New bid for Aden

19 January 2007
Singapore-based Overseas Port Management (OPM) has submitted a bid for the concession to run Aden Container Terminal (ACT), throwing into further doubt the controversial selection of Dubai-based DP World (DPW) for the contract in 2005.
OPM is run by former employees of ACT's previous long-term operator, Yeminvest, which withdrew in 2003, and has since been running the port on a temporary basis. OPM is offering to build an additional 350 metres of quay wall and to invest at least $100 million in ACT, with the assistance of unidentified regional strategic partners.

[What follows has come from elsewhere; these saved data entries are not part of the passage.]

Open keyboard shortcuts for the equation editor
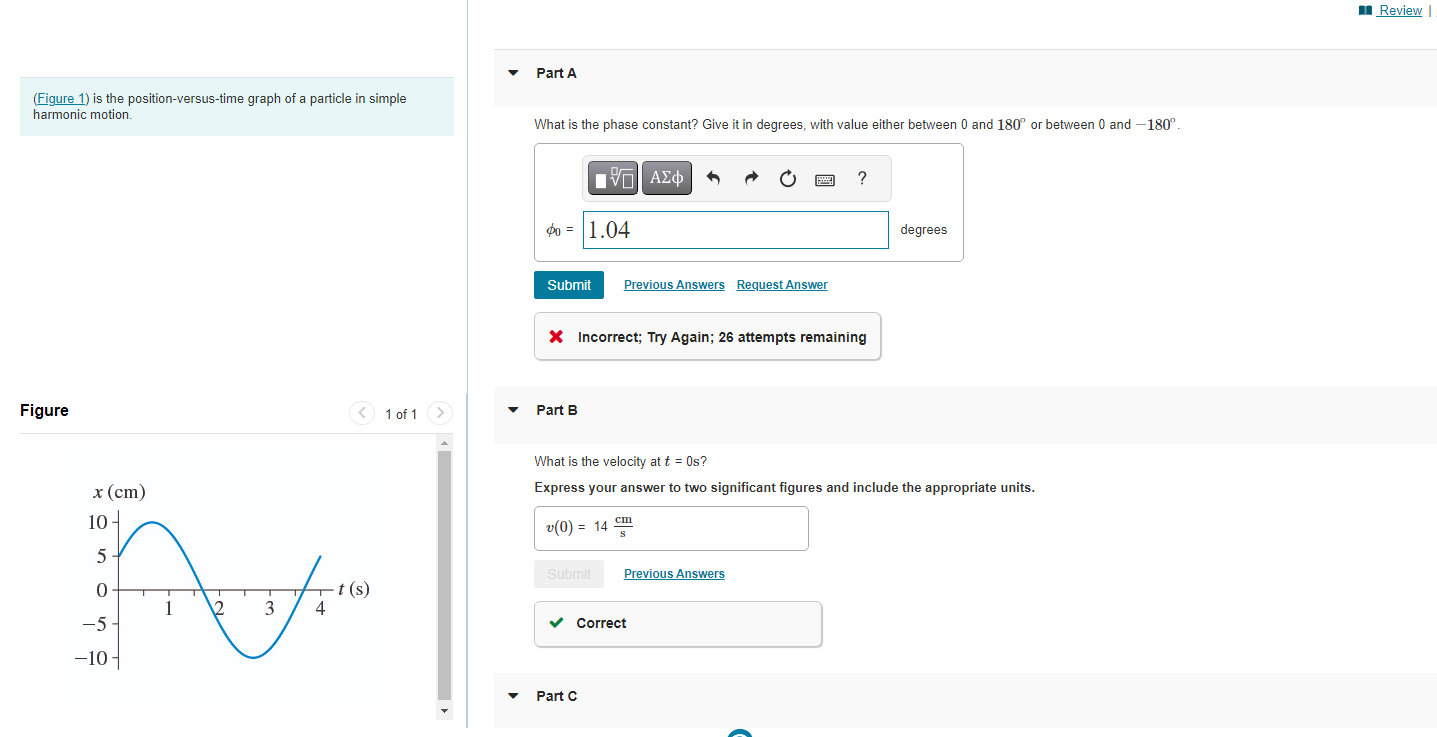Screen dimensions: 1437x737 (824, 178)
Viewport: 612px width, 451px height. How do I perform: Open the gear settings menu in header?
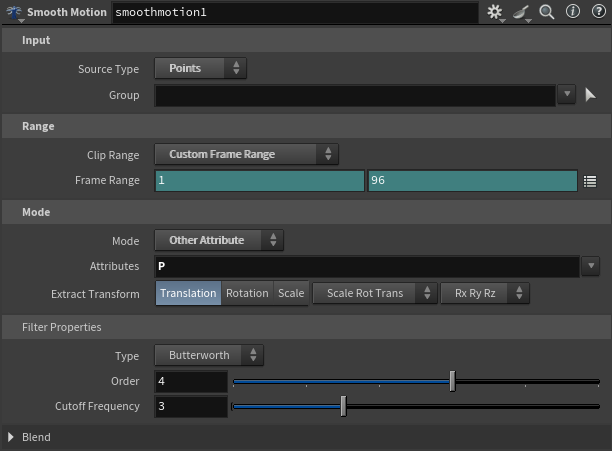[495, 12]
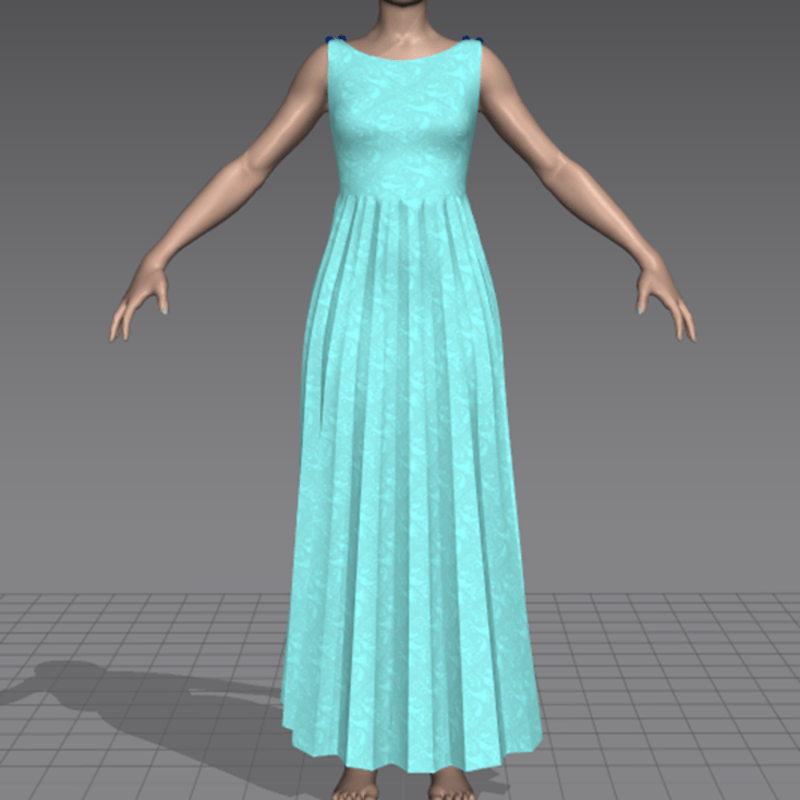Select the avatar's right hand on the screen's left

[x=140, y=300]
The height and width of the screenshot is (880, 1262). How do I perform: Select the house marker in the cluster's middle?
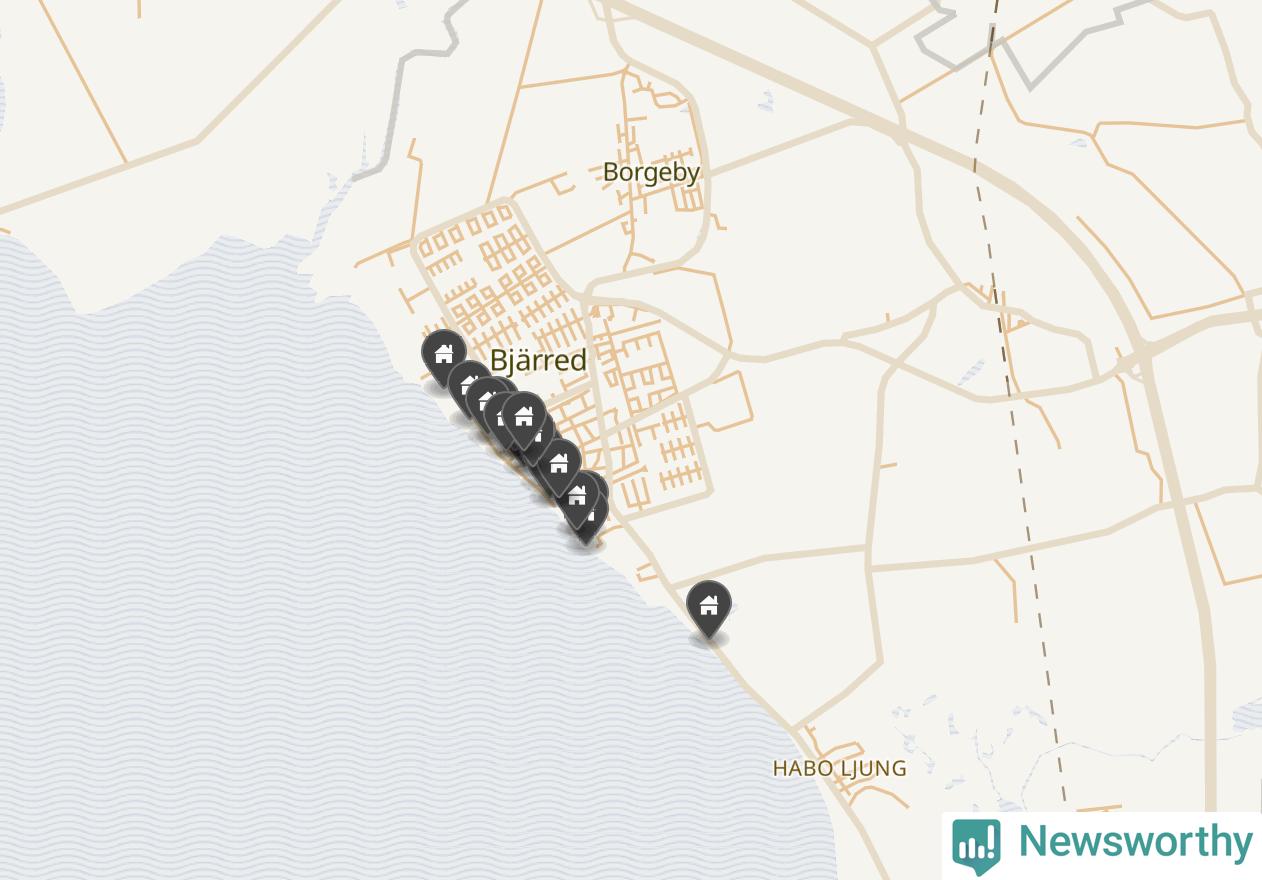coord(559,466)
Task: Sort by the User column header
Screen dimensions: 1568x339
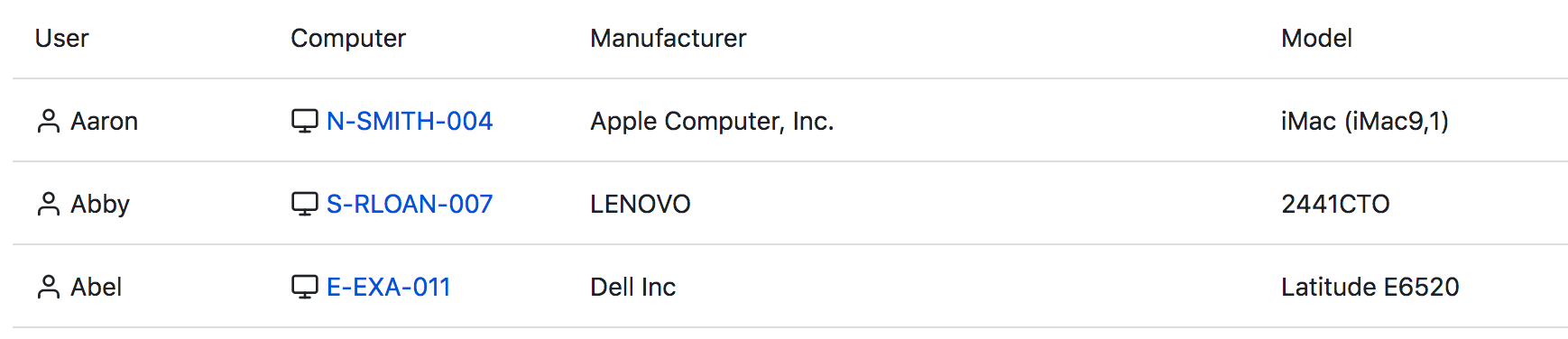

DPW presented four options for the ACT concession in November following the presidential elections but no decision has yet been taken by Sanaa. The company was awarded a 35-year contract to run the port in 2005 following an international bidding process. The deal was controversial because of the concession's length, the perception that its targets were unambitious and disagreement over whether the adjacent Aden Free Zone was included. However, the heart of objections has been the suspicion that DPW would not be fully committed to developing ACT as this would mean more competition to its home port of Jebel Ali. The Dubai-based operator's investment in other regional ports of Djibouti and Jeddah has also raised concerns.

Throughput at ACT and the neighbouring Ma'alla terminal reached about 397,000 20-foot equivalent units in 2006, the highest ever. This was also a more than three-fold increase since 2003, the year after the terrorist attack on the French tanker Limburg in the harbour.